━━━ SOURCE ━━━

Ken: Jim, I feel as if I need to begin this edition of Bad Movie Diaries with an apology to you. I am sorry, Jim. I am so, so sorry that I subjected you to Bucky Larson: Born To Be A Star.

Jim: I warned you, Ken. I tried to warn you. But you were haughty. Reckless and prideful, and drunk on your own ambition, and possibly on booze, as well.

Ken: Whatever I may allegedly have been drunk on pales in comparison to the drug that is Adam Sandler’s power over the Hollywood machine. For indeed, only one so powerful and so aloof could ever have wrought so disastrous an argument for the complete erasure of the human race. At the risk of overselling it, I will say that Bucky Larson: Born To Be Star may be the worst movie we have yet watched for this feature.

Jim: That’s such a difficult thing to define, honestly. From a production standpoint, it’s obviously far more competent than the likes of Fatal Deviation. But from a standpoint of cynicism and earnestness, it ranks at the very bottom. If I’m being completely honest, though, this movie didn’t really make me froth at the mouth with rage, as it seems to have done to you. The effect on me, rather, was more like one of total blankness. It just washed over me and I felt dead inside for the entire time it was happening.

Ken: How I envy you, Jim. How I envy you.

━━━ DATA ━━━

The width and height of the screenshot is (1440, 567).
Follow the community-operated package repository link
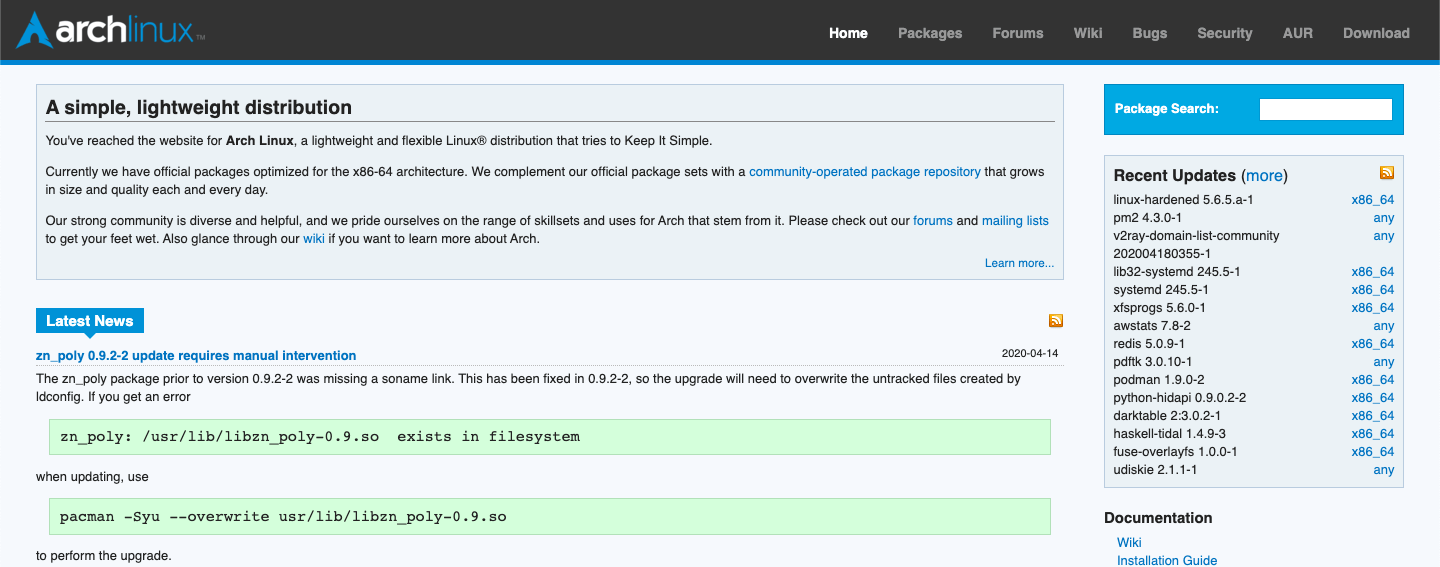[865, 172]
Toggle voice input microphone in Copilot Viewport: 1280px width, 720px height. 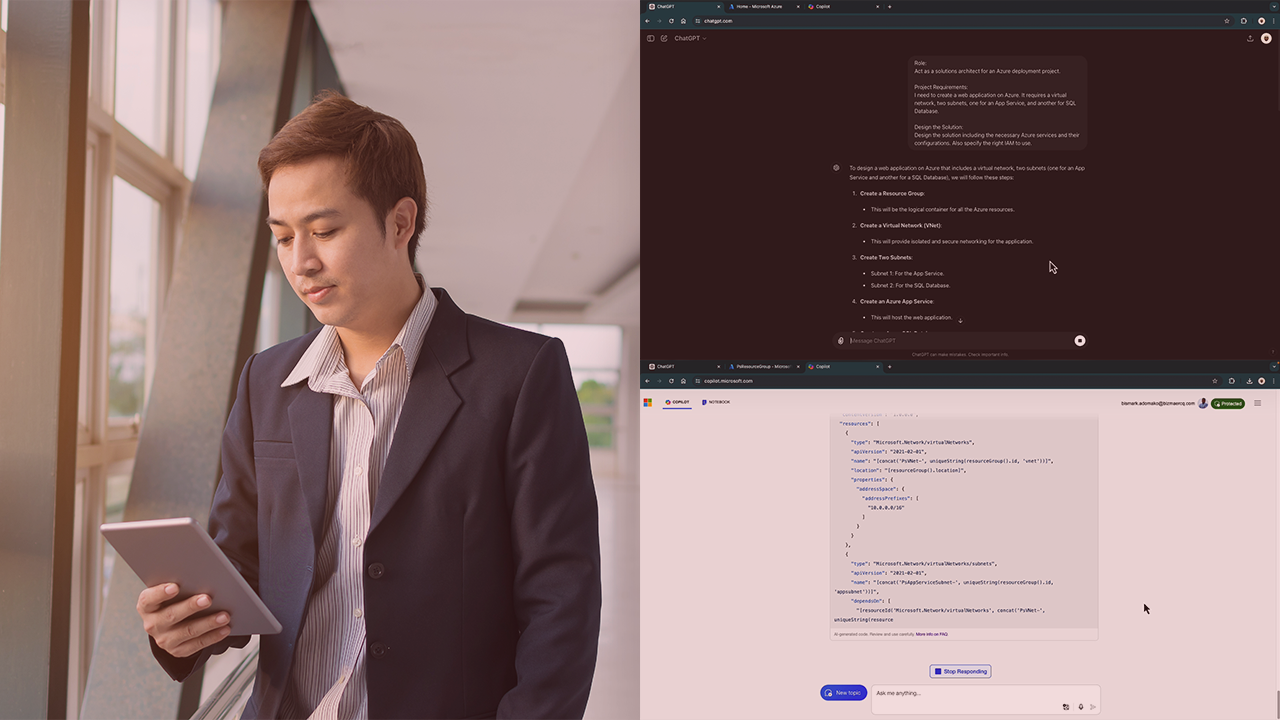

━━━

» SET EXERCISE 1:
Please extract the passage of the Bad Movie Diaries conversation starting with "Jim: I warned" and going on through "for this feature.".
» SET EXERCISE 2:
Continue the Bad Movie Diaries conversation from its last line.

» ANSWER 1:
Jim: I warned you, Ken. I tried to warn you. But you were haughty. Reckless and prideful, and drunk on your own ambition, and possibly on booze, as well.

Ken: Whatever I may allegedly have been drunk on pales in comparison to the drug that is Adam Sandler’s power over the Hollywood machine. For indeed, only one so powerful and so aloof could ever have wrought so disastrous an argument for the complete erasure of the human race. At the risk of overselling it, I will say that Bucky Larson: Born To Be Star may be the worst movie we have yet watched for this feature.

» ANSWER 2:
Ken: I suppose we should get right to it. For those unfamiliar with it, Bucky Larson is probably the worst-reviewed and most reviled entry in the Happy Madison stable of films, Adam Sandler’s personal brand, which has given us no shortage of mediocre-to-horrific comedies throughout the past couple decades. I personally argue that no understanding of terrible filmmaking can be complete without dipping one’s toe in the yellowish shallows of the Happy Madison end of the pool, and Bucky Larson seems to be generally accepted as the worst that Sandler (who shares a writing credit with star Nick Swardson) has to offer.

Jim: And that is certainly saying something, but Bucky Larson earns it. This film honestly feels like something that was made by Nick Swardson and a group of friends without any kind of oversight or approval. It’s like they realized that Sandler would be away from the office during a long weekend and just decided to make a feature while he was gone. I can only assume that Sandler owed Swardson some kind of very large favor—possibly related to the disposal of a sex worker corpse?—and felt compelled to push the film for a national release as a result.

Jim: With that said: Paint us a picture, Ken. Describe “Bucky Larson,” film protagonist.

Ken: To understand our eponymous character, we need to start with the film’s opening itself, which puts us in an Iowa ripped from the scribblings of some resentful editorial cartoonist’s notebook. Hicks shooting scarecrows, guys dressed in overalls doing roadside DUI tests, and a guy smearing himself up with peanut butter to lure his goats into giving him a good morning. These are the salt of the earth people from whom Bucky Larson comes. Our protagonist himself is a man-child with big buck teeth and a Prince Valiant bowl cut, utterly simple and naive and friendly to everyone. Yet, every other character in this movie save one or two of them treat him with completely random contempt. He’s a grocery store bagger (because what other work can you get as a developmentally disabled person LOL!!!), and he is fired in the very first scene for no reason.

Everything about this guy screams “likable protagonist.”

Ken: Also Jim, you and I both happen to have worked for proud Iowan men in our time in newspapers. Is that an Iowa accent Bucky has? Because it sounds like a mockery of a Minnesotan one.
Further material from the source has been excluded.